We owe each other kindness. Kindness can be shown in so many small ways. The scriptures say clearly that we must be kind about our dealings with one another. Kindness doesn’t mean we have to be submissive to others, but kindness does require of us that we measure our own responses against a righteous standard. We must be submissive to the Spirit of the Lord. Sometimes kindness means we should keep quiet or leave a situation. Sometimes kindness requires us to remain and try to make things right.
Ask yourself before you act or speak, “Is what I am about to do or say kind?” If it is, proceed confidently. If it isn’t, frame another response.
To get a life is to love life. Two friends were talking. The one was outlining her many worries and concerns. Her friend listened carefully, then asked, “Which of these problems can you do anything about right now, and which problems are just recreational anxiety?”
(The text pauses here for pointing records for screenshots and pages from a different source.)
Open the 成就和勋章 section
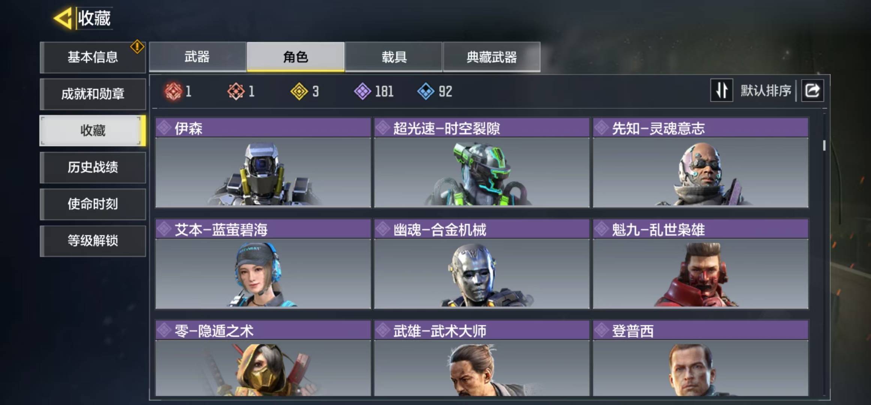The image size is (871, 405). (93, 94)
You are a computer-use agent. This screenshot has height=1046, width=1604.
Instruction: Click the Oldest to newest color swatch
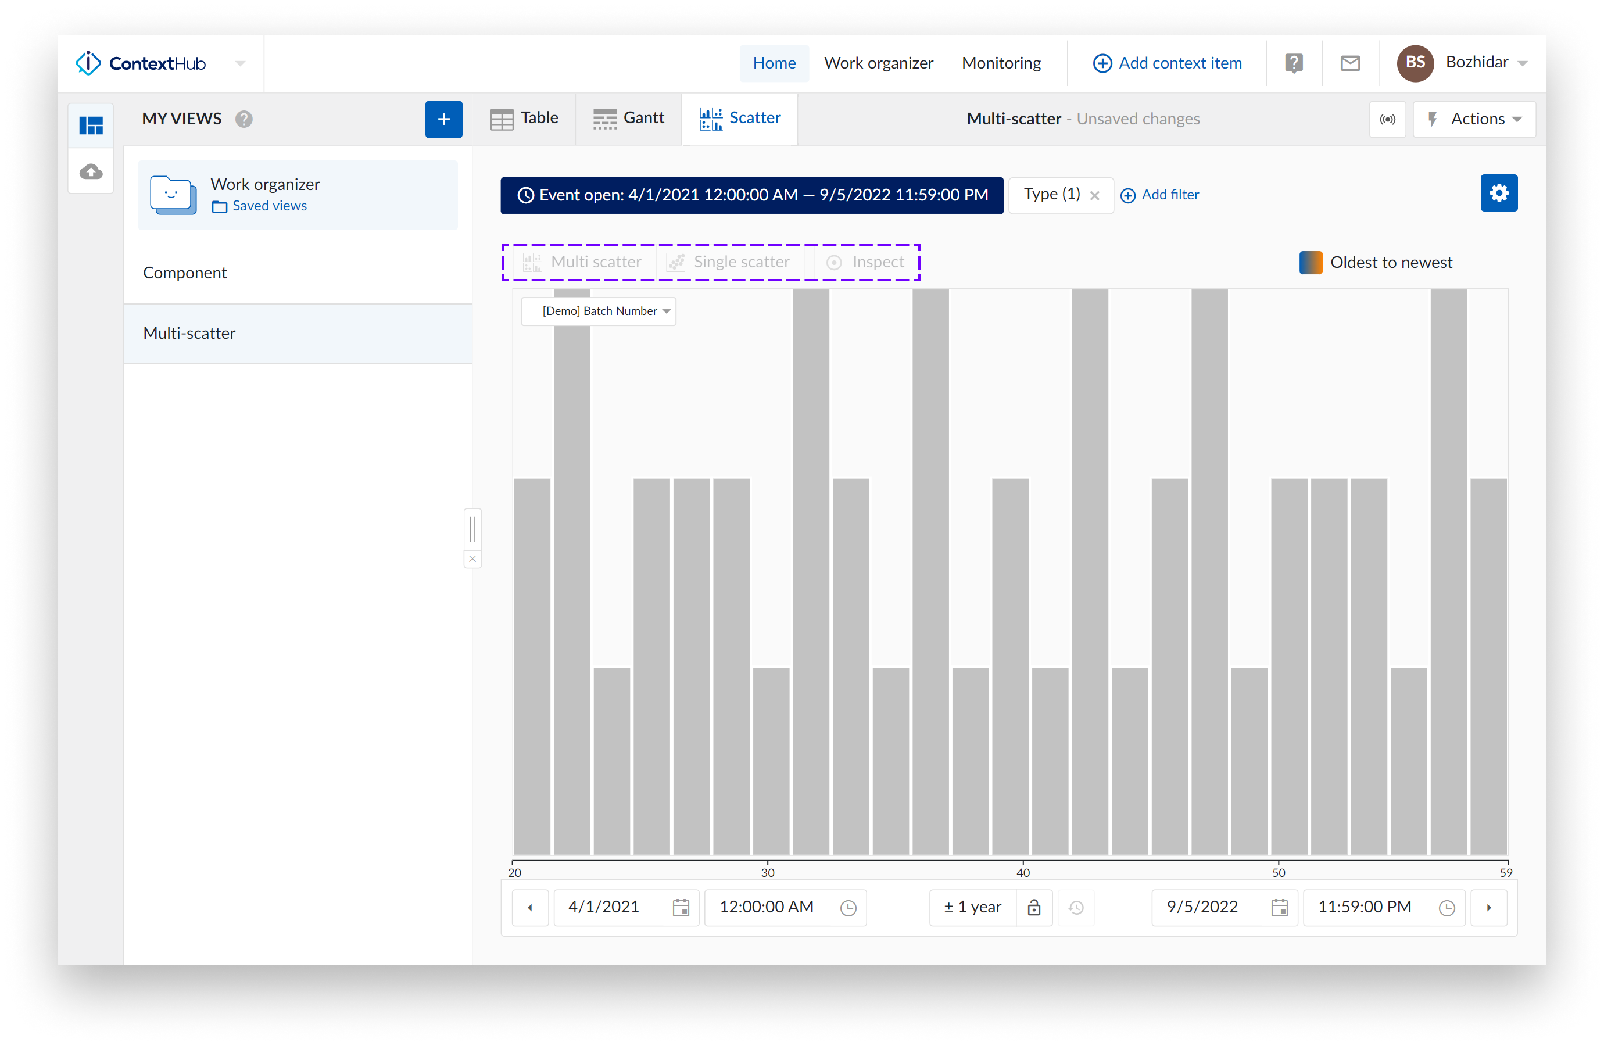pyautogui.click(x=1310, y=262)
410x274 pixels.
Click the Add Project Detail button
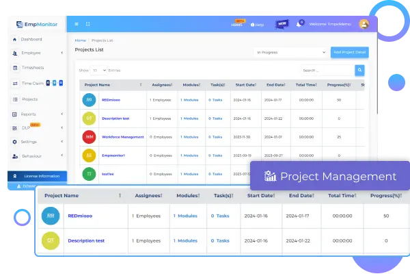click(x=349, y=52)
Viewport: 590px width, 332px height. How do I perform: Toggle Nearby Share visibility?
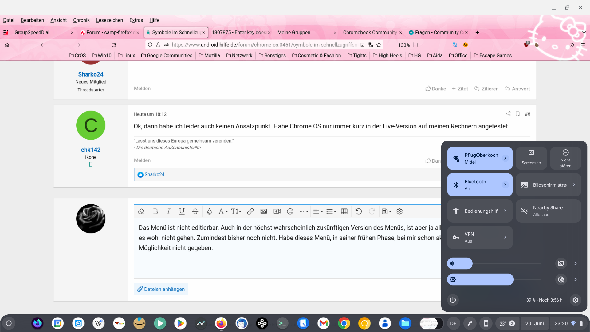pyautogui.click(x=548, y=211)
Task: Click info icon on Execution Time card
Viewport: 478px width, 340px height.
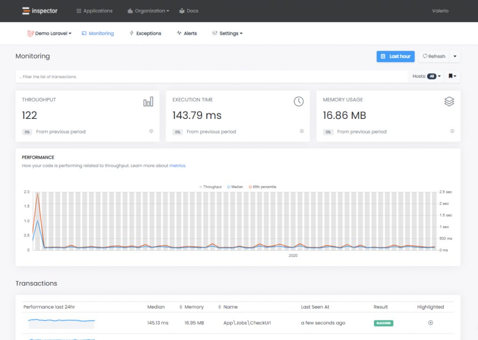Action: [302, 131]
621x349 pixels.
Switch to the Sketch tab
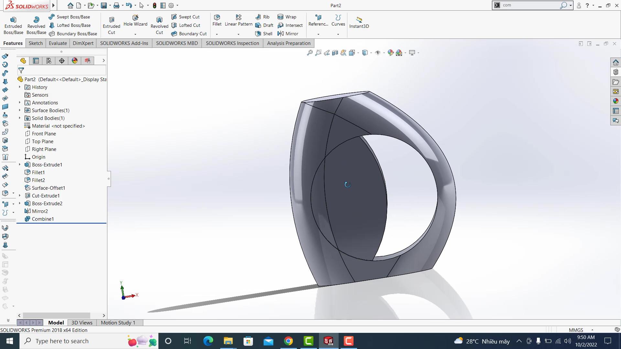click(x=36, y=43)
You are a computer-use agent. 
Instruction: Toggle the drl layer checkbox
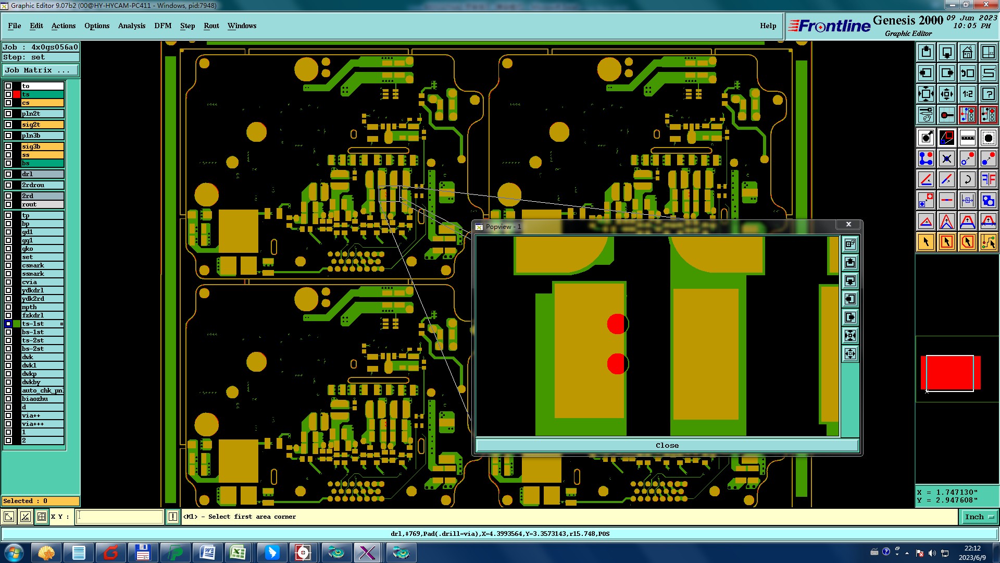(x=8, y=174)
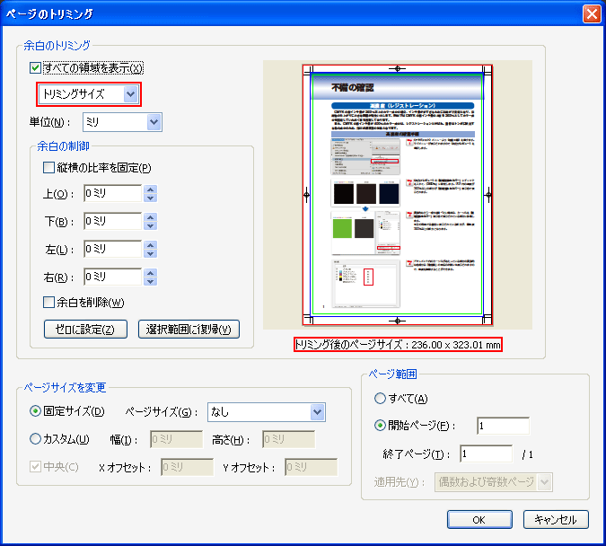Toggle すべての領域を表示 checkbox
The width and height of the screenshot is (606, 546).
coord(36,67)
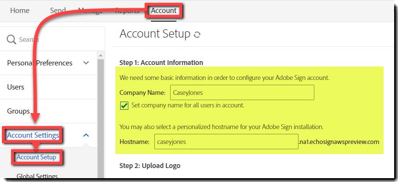The width and height of the screenshot is (398, 182).
Task: Open the Send tab
Action: (58, 11)
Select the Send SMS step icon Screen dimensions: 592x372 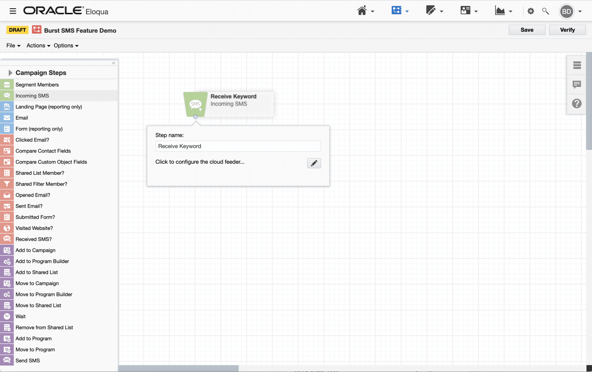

The next time you consider spending some time in recreational anxiety, consider these words about our Savior: “And the world, because of their iniquity, shall judge him to be a thing of naught; wherefore they scourge him, and he suffereth it; and they smite him, and he suffereth it. Yea, they spit upon him, and he suffereth it, because of his loving kindness and his long-suffering towards the children of men” (1 Ne. 19:9). This is Nephi speaking again. He reminds us that our Savior suffered willingly because of His love for us. There is nothing we experience that our Lord does not understand.
I know this to be true. At times when I feel overwhelmed or alone, unsure or defeated, I remember that we have a Savior who understands and loves me. His atonement was personal; it was for me. He knows. He understands.
When Moses gave his last great exhortation, he knew what conditions lay before his people. He told them, “Be strong and of a good courage, fear not, nor be afraid … : for the Lord thy God, he it is that doth go with thee; he will not fail thee, nor forsake thee” (Deut. 31:6). He knew the Israelites were not going into a new land alone. Unfailing help was with them, for the Lord was with them. Moses could therefore suggest with confidence that they be strong and of a good courage. For he knew there was a sure base for their strength and courage.
We go through mortality with the same promise the people of Moses had. The Lord is with us and will not forsake us. When we are overwhelmed with unnecessary anxiety, we will need to remember courage, for the Lord knows and understands, and He loves us. Six years ago Elder Bruce R. McConkie, a General Authority for thirty-nine years, lay on his deathbed. His wife, Amelia, held his hand and asked, “‘Bruce, do you have a message for me?’ Though weak and expiring, he responded in a firm voice with his last words, ‘Carry on’” (Marvin J. Ashton, Ensign, Nov. 1989, p. 36).
To carry on—what a grand message. What a way to live and love life. The choices Moses laid out are the choices. You’re wonderful. Get a life by choosing the Lord, “for he is thy life.” In the name of Jesus Christ, amen.